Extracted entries
*****
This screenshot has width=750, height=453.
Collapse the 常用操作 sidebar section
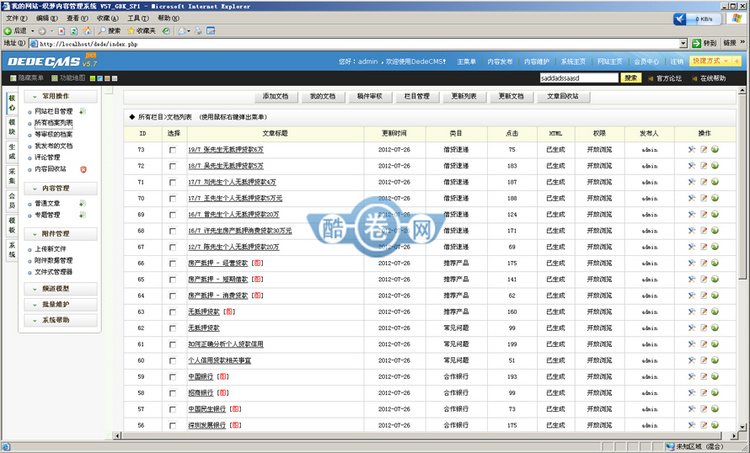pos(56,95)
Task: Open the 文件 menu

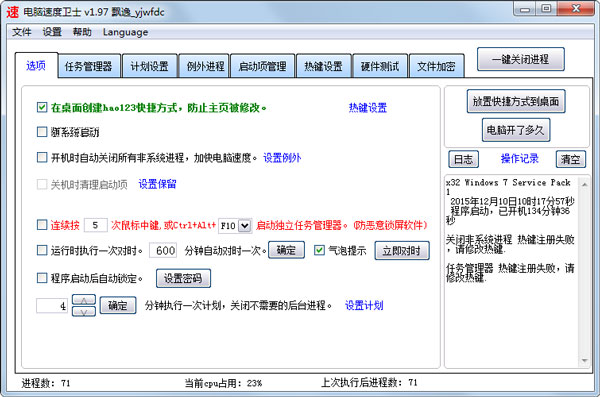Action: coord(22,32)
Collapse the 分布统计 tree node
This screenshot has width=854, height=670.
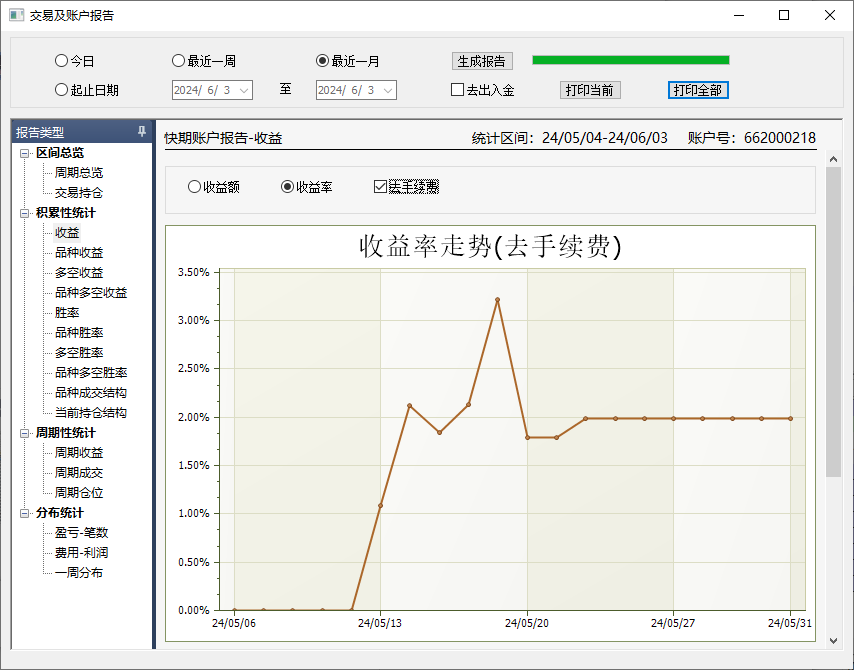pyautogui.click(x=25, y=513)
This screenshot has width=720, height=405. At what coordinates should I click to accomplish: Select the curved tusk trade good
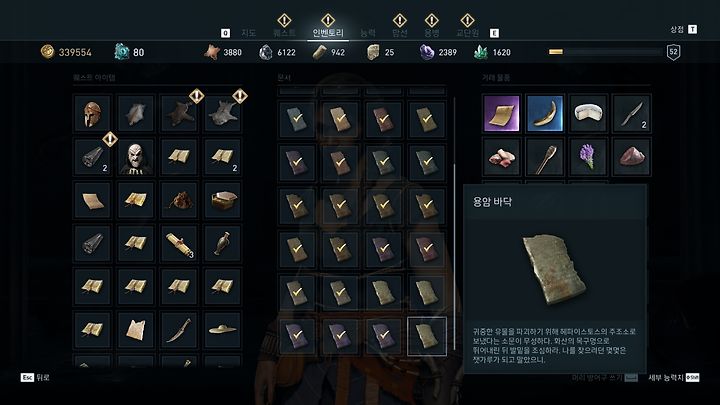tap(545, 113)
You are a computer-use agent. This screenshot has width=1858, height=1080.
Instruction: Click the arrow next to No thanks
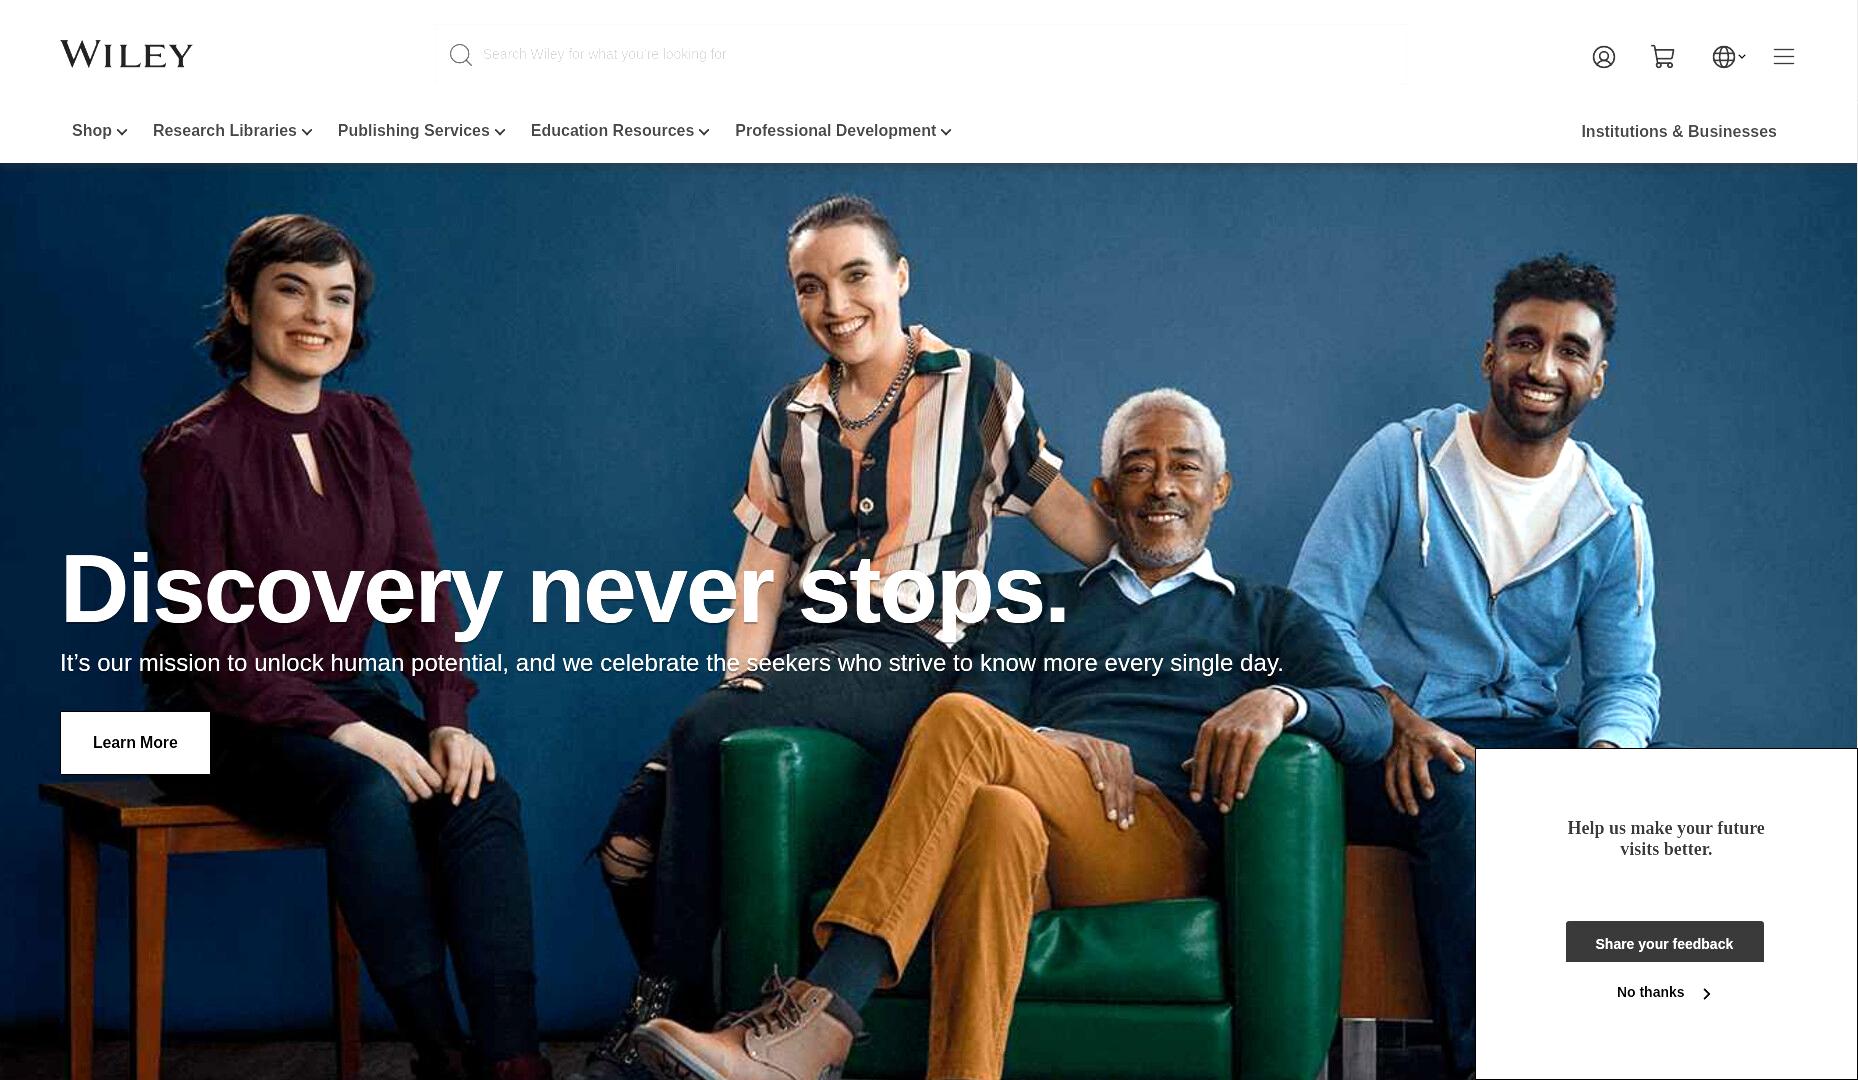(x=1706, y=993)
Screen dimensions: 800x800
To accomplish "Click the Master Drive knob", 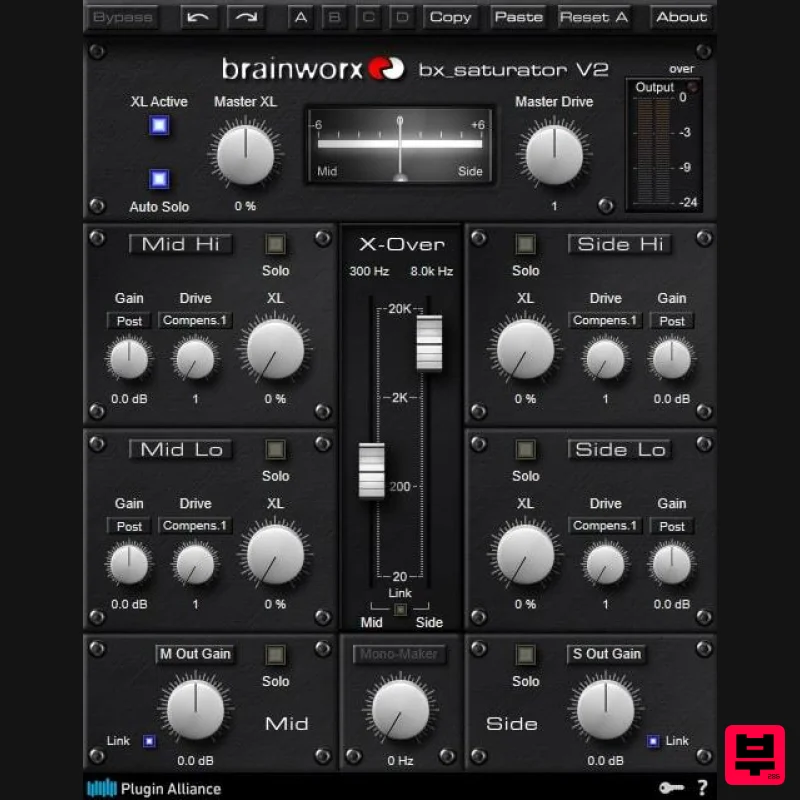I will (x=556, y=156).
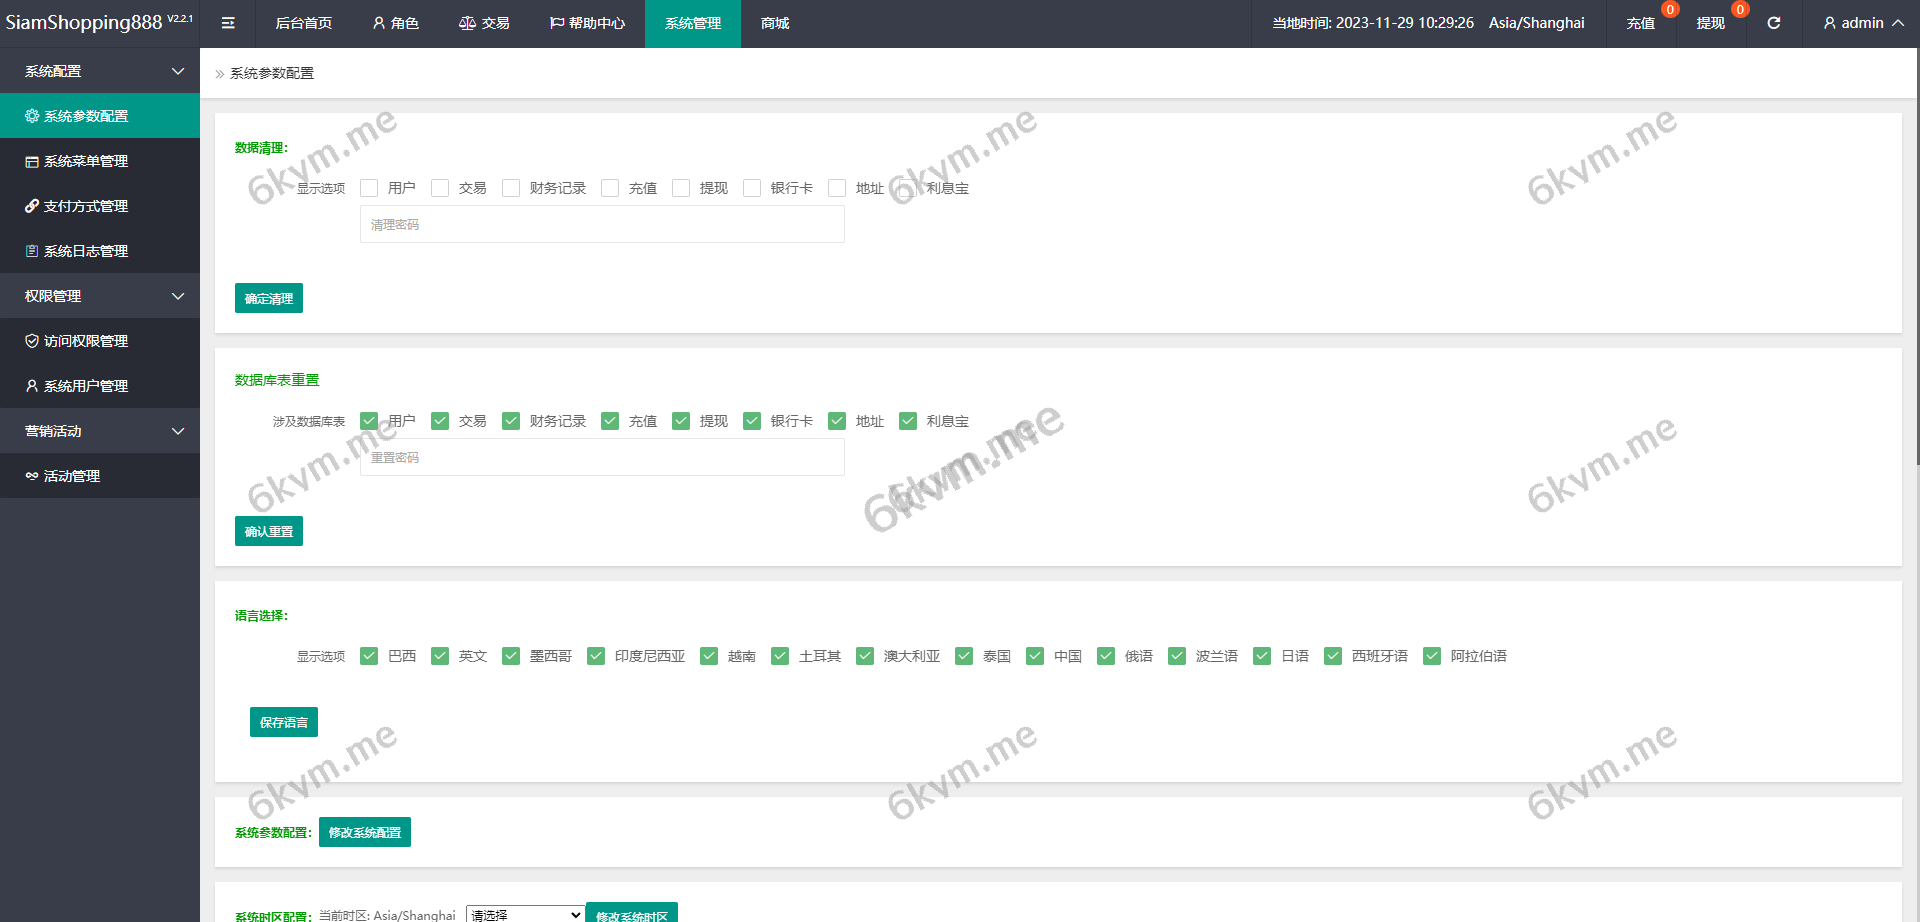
*****
> _Written instruction_
Reproduce the entries from the line that has "Task: Open the 文件 menu" through the line that has "tap(545, 113)", including both of those lines. Leave out the pictures.

> _The answer_
Task: Open the 文件 menu

Action: coord(22,32)
Collapse the 分布统计 tree node
This screenshot has width=854, height=670.
pyautogui.click(x=25, y=513)
This screenshot has width=720, height=405. At what coordinates should I click to accomplish: Select the curved tusk trade good
tap(545, 113)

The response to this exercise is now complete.